Stewart envisions Second Livestock as purely a social experience between chickens rather than as a game involving AI bots pretending to be chickens. "Maybe the farmer could disguise himself as a chicken to check on his flock, but there would be no non-player characters," he says. "They'd be real chickens, because the facilities are all networked together, and they'd be in the same virtual world, and they'd have microphones."
But it avoids the disadvantages of conventional free range farming
The most obvious cost of free range farming, from the farmer's perspective, is that it requires more land per chicken than raising them in cages very close to one another. Second Livestock would enable farmers to raise the chickens closer together while still providing the mental experience of living on an open field.
But there are also benefits to the chicken relative to free range farming, Stewart says. He got the initial germ of the idea for Second Livestock from a talk by Michael Mercil, chair of the department of art at Ohio State (where Stewart went to grad school), in which Mercil emphasized that free range living can be rather dangerous and stressful for chickens. "There's research suggesting that free range chickens show all the signs of having a stressful life," Stewart says. "They have more broken bones, they get broken legs, etc., whereas birds raised in little boxes don't have those indicators of stress. And who's to say which is better?"
Second Livestock allows farms to avoid that stress, both for the chickens' sake and because the risk of physical injury or death that comes with free range farming isn't present.

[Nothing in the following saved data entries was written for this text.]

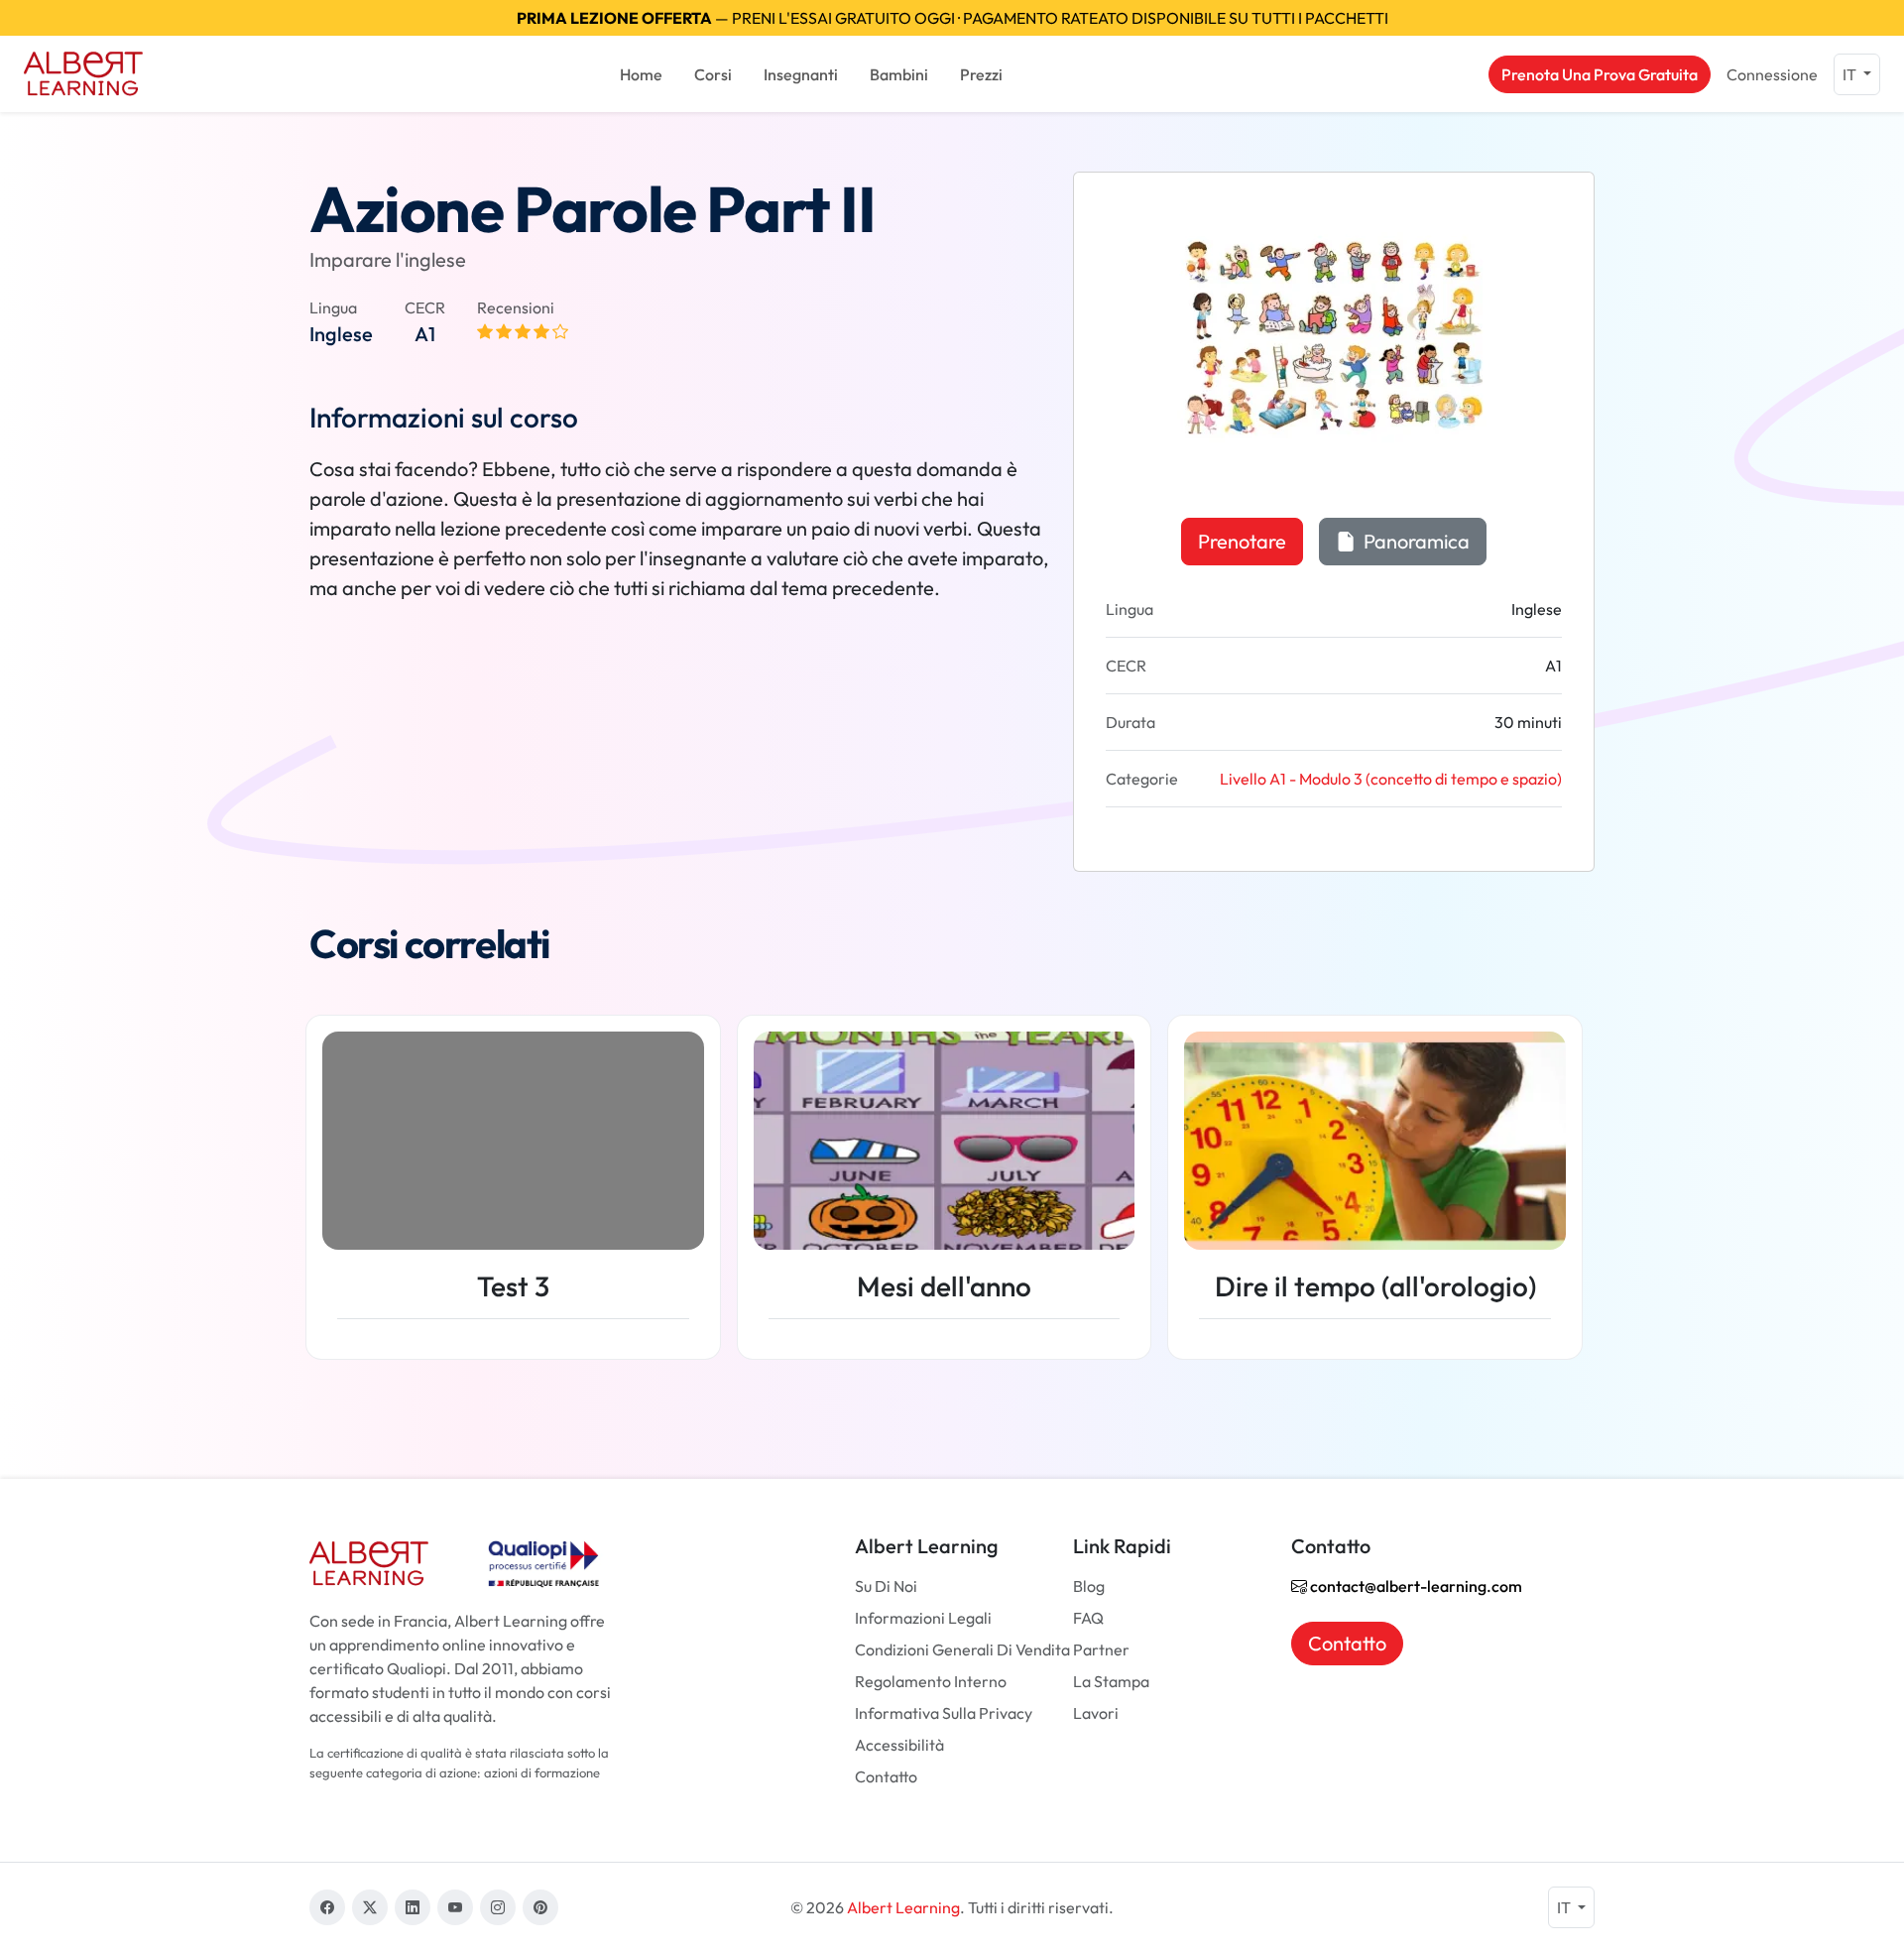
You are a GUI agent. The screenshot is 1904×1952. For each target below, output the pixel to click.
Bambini (899, 74)
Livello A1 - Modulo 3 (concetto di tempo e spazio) (1391, 779)
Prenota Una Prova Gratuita (1599, 74)
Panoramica (1415, 541)
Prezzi (981, 74)
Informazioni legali (923, 1618)
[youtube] (455, 1907)
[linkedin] (412, 1907)
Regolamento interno (931, 1681)
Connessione (1772, 74)
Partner (1101, 1649)
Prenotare (1242, 541)
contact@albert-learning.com (1414, 1586)
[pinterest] (540, 1907)
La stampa (1111, 1681)
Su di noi (886, 1586)
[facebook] (327, 1907)
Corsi (713, 74)
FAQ (1088, 1618)
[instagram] (498, 1907)
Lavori (1096, 1713)
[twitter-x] (370, 1907)
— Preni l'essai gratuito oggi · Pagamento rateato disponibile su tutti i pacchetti (952, 18)
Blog (1089, 1586)
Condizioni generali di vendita (962, 1649)
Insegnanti (801, 74)
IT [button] (1851, 74)
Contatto (886, 1776)
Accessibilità (899, 1745)
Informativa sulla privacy (943, 1713)
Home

The latter factor could make Second Livestock-raised chickens cheaper than free range ones. "You don't have the loss you do when you farm free range chickens," Stewart explains. "You'd be harvesting a significantly higher number of chickens."
A human testing out Second Livestock. Courtesy of Austin Stewart.
What is the world of Second Livestock like?
When describing the actual map of Second Livestock (developed using the game engine Unity by Stewart and an Iowa State student of his, Ryan Wade), Stewart gets fairly utopian. "There's water sources and little bugs that crawl around, that are mapped to where the food and water trays are [in the cage], so they can bend and actually drink water and eat food," he explains. "Those things are the ideal of chicken life, and there are no predators, obviously. So they're free to just worry about chicken business."
But would chickens actually, you know, like that? It's hard to say. While Stewart has created an exhibition wherein one can put on an Oculus Rift and see the world of Second Livestock, he has yet to test it on real chickens. That'd require approval from various ethics committees at his university, and Stewart is a designer, rather than an animal technologist. "I don't feel comfortable strapping a headset on a chicken and seeing what happens," he says. And he's open to the idea that, if tested, it might just not work. "Will animals actually accept a virtual world as readily as we do, or is there some level of intelligence or imagination that needs to happen where we can suspend disbelief more readily than a chicken can?" he asks. "I don't know."
The idea was more to start a discussion about the world we're comfortable letting the animals we eat live in — and that we're comfortable living in ourselves. "I feel like this is more of a design project, to get people to have a conversation about animal husbandry," he says. "We live in boxes, just like the chickens we eat."